みなさんはエンゼルスがどこに本拠地を構えているかご存知でしょうか。

日本ではすっかりお馴染みになりましたね。カリフォルニア州アナハイムです。

NHKの中継でも、「ロサンゼルスを名乗ってはいるが、本拠地は40kmほど離れたアナハイムにある」と度々紹介されていましたよね。

エンゼルスは1961年に創設されましたが、球団創設から改名を繰り返してきました。

Wikipediaより

1961年から1965年までは実際にロサンゼルス郡ロサンゼルス市内に本拠地があったそうなのですが、ドジャースの人気には敵わずオレンジ郡アナハイム市へと移転。それに伴い『カリフォルニア・エンゼルス』へと球団名を変更しました。その後『アナハイム・エンゼルス』、『ロサンゼルス・エンゼルス・オブ・アナハイム』を経て、現在の球団名にして創設当初の名前でもある『ロサンゼルス・エンゼルス』に変更されました。

名前はその球団の経営方針を示すものです。2004年シーズン終了後、『アナハイム・エンゼルス』から『ロサンゼルス・エンゼルス・オブ・アナハイム』に変更された際、その趣旨は「商業圏をロサンゼルス全域に広げたい」とのことだったそうです。

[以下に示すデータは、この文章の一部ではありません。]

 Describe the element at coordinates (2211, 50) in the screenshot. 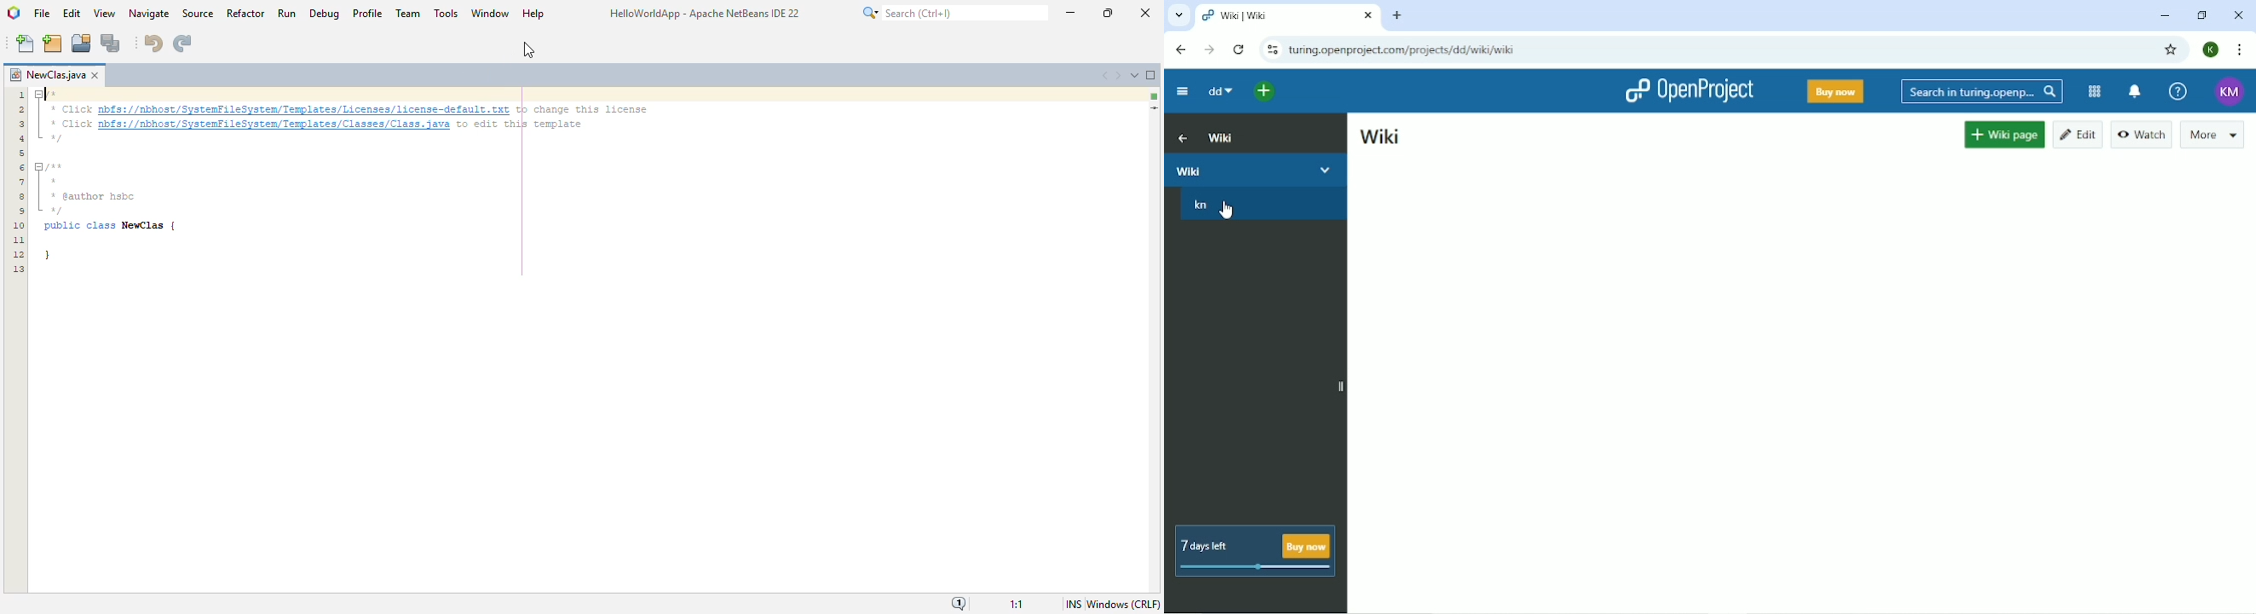

I see `Account` at that location.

本拠地がアナハイムなのにも関わらず、ロサンゼルスを冠した球団名にするという戦略は、大谷翔平がエンゼルスに在籍していた時期においては上手く機能していたと思います。「LA行くついでにオオタニサン見に行こ!」と考えた日本人観光客がどれほどいたことでしょう。仮に球団名が『アナハイム・エンゼルス』だった場合、LAとエンゼルスをすぐに結びつけられる人は少なかったのではないでしょうか。

しかしながら、知っての通り彼は今シーズンから"ロサンゼルス"ドジャースでプレーします。マジもんのLAです。LAで観光&オオタニサンの活躍を楽しむという行為は、ロサンゼルス市内で完結してしまいます。そこからアナハイムまで足を伸ばすのは、せいぜいディズニーが好きな人に限定されてしまうのではないでしょうか。

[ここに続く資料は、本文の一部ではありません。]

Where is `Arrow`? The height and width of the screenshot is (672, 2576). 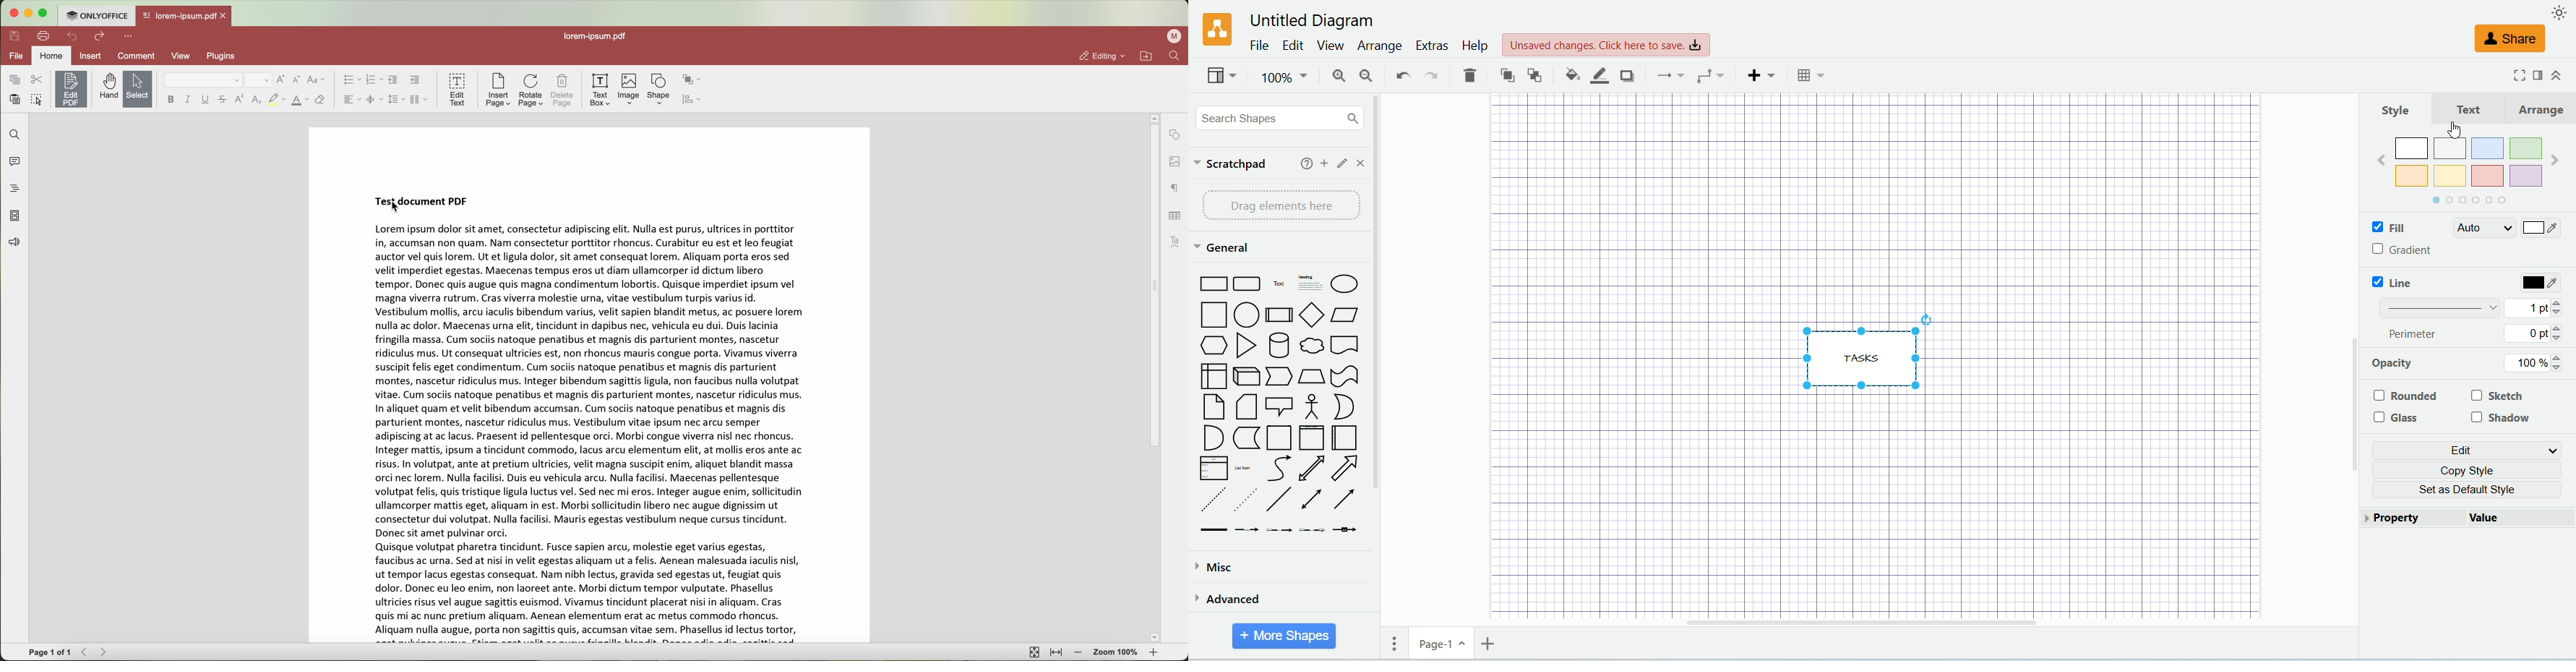 Arrow is located at coordinates (1345, 468).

となると、エンゼルスはドジャースとロサンゼルスでまともにやり合っていてはいつまで経っても優位を築くことはできないでしょう。日本人は憧れのLAキャップを意気揚々と被り、オオタニサンの活躍を観に行くはずです。

そこでエンゼルスに求められるのは経営方針の転換です。エンゼルスは『アナハイム・エンゼルス』へと改名し、地域に根差した球団を目指すべきです。

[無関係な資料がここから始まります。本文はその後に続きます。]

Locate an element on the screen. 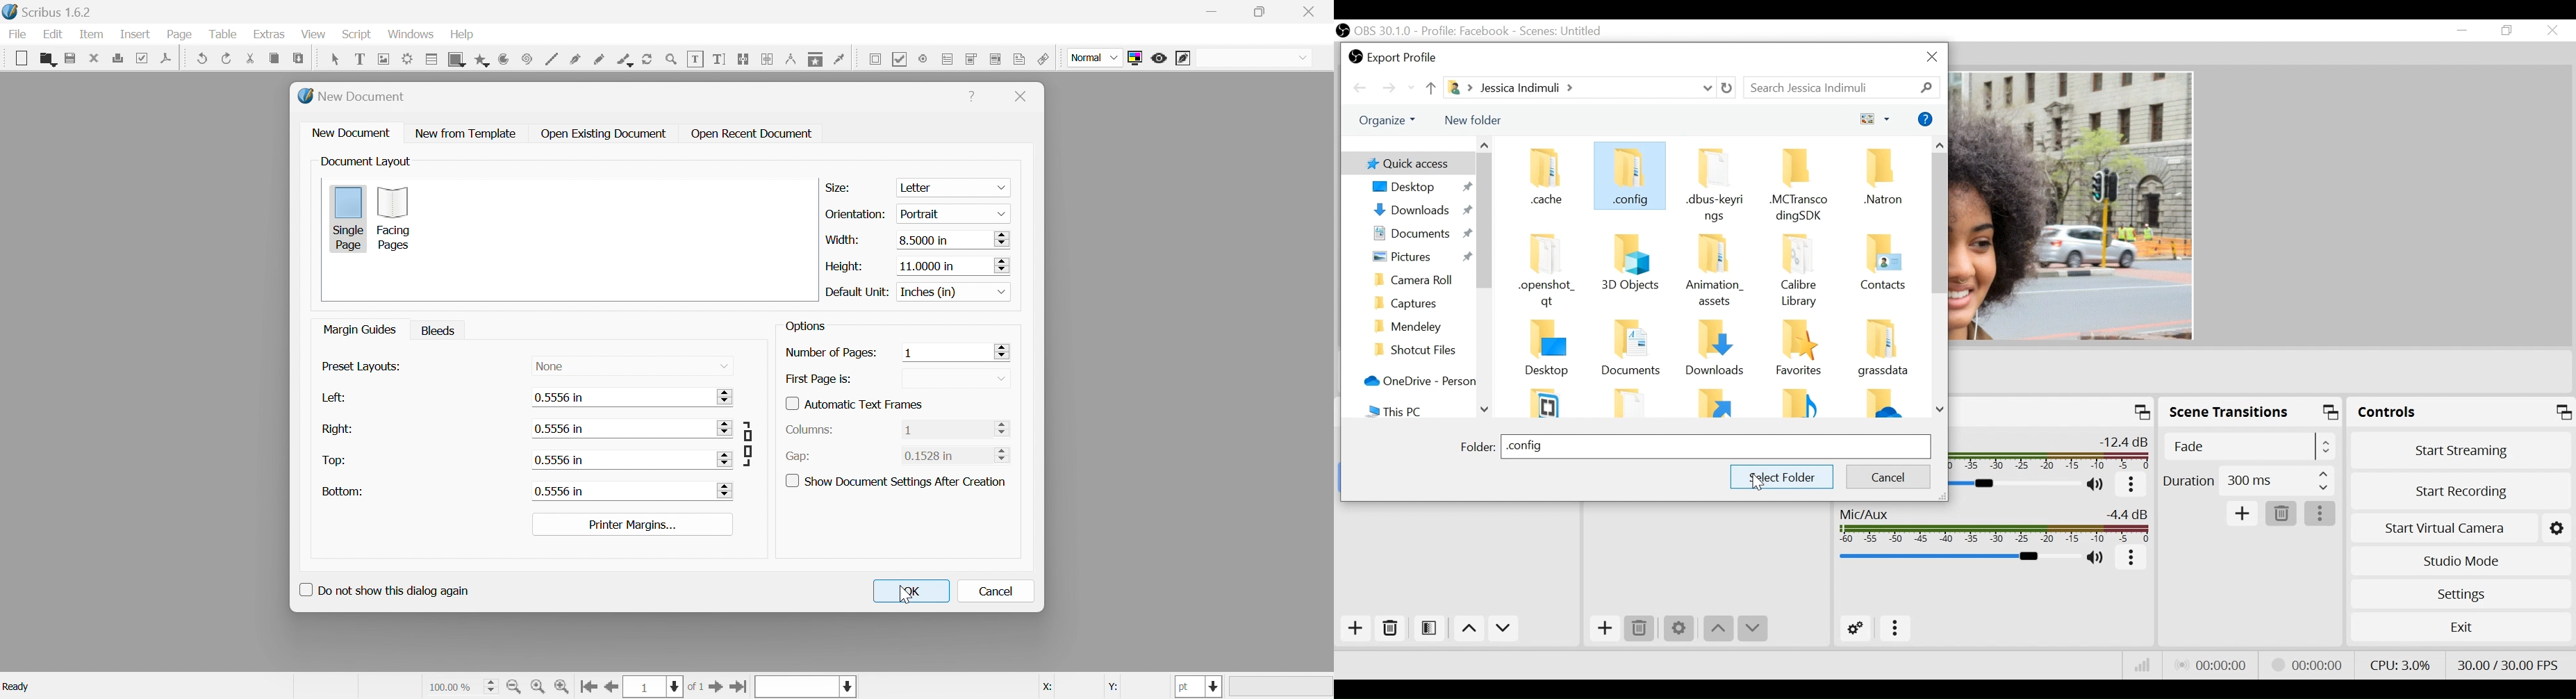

エンゼルスが本拠地を置くオレンジ郡は、都市圏人口300万人以上を誇っています。この数字はボルティモアやセントルイス、ピッツバーグなどの都市圏人口を上回っています。

つまりエンゼルスは、ロサンゼルスの名を借りなくとも十分にやっていけるだけのマーケット規模を有しているのです。実際『アナハイム・エンゼルス』時代のエンゼルスは、アメリカン・リーグでも上位に食い込む観客動員数を記録していました。

また過去のデータから見ても、無理にマーケット規模を広げようとするよりも、地域に根差した経営を行った方が良いということがわかります。試しにマイアミ・マーリンズのデータを見てみましょう。

改名前3年間と改名後3年間を比較

マーリンズは球団創設から州名の『フロリダ』を冠していましたが、2011年オフに『マイアミ・マーリンズ』へと球団名を変更。変更後チームはさらに低迷したにも関わらず、観客動員数はフロリダ時代と比べて100万人ほど増えています。

他にも「対象とするマーケットの規模を縮小させる」という点で共通の、ビッグマーケット地域からスモールマーケット地域へと移転した球団を見てみましょう。ブルックリンからロサンゼルスに移転したドジャースと、マンハッタンからサンフランシスコに移転したジャイアンツです。

移転前3年間と移転後3年間を比較

1950年代のニューヨークは、ミッキー・マントルやヨギ・ベラといったスター選手を擁するヤンキースに熱狂していました。その一方で古くからニューヨークに本拠地を構えていたドジャースとジャイアンツの人気は低迷。二球団は西海岸への移転を決定しました。当時のロサンゼルスとサンフランシスコはニューヨークと比べればスモールマーケットでしたが、それでも観客動員数は二球団とも倍増しました。

他にもレッドソックスにボストンから弾き出されたブレーブス、カーディナルスにセントルイスから弾き出されたオリオールズについて調べてみましたが、いずれも観客動員数の増加という観点からは成功したといえそうです。

以上を踏まえると、エンゼルスは無理にロサンゼルスでドジャースと競合するよりも、地元に密着した球団経営を目指すべきではないでしょうか。繰り返しになりますが、エンゼルスの本拠地はロサンゼルスではなくアナハイムです。ディズニー・ランドがあります。Vansがあります。穏やかで心地良い南カリフォルニア文化が根付いています。何より、チームが弱くても球場に足を運んでくれる素晴らしいファンがいます。大谷翔平なき今、エンゼルスは足元にある経営資源を一つひとつ大切に活用していく必要があるのではないでしょうか。

ここまでお読みいただきありがとうございました。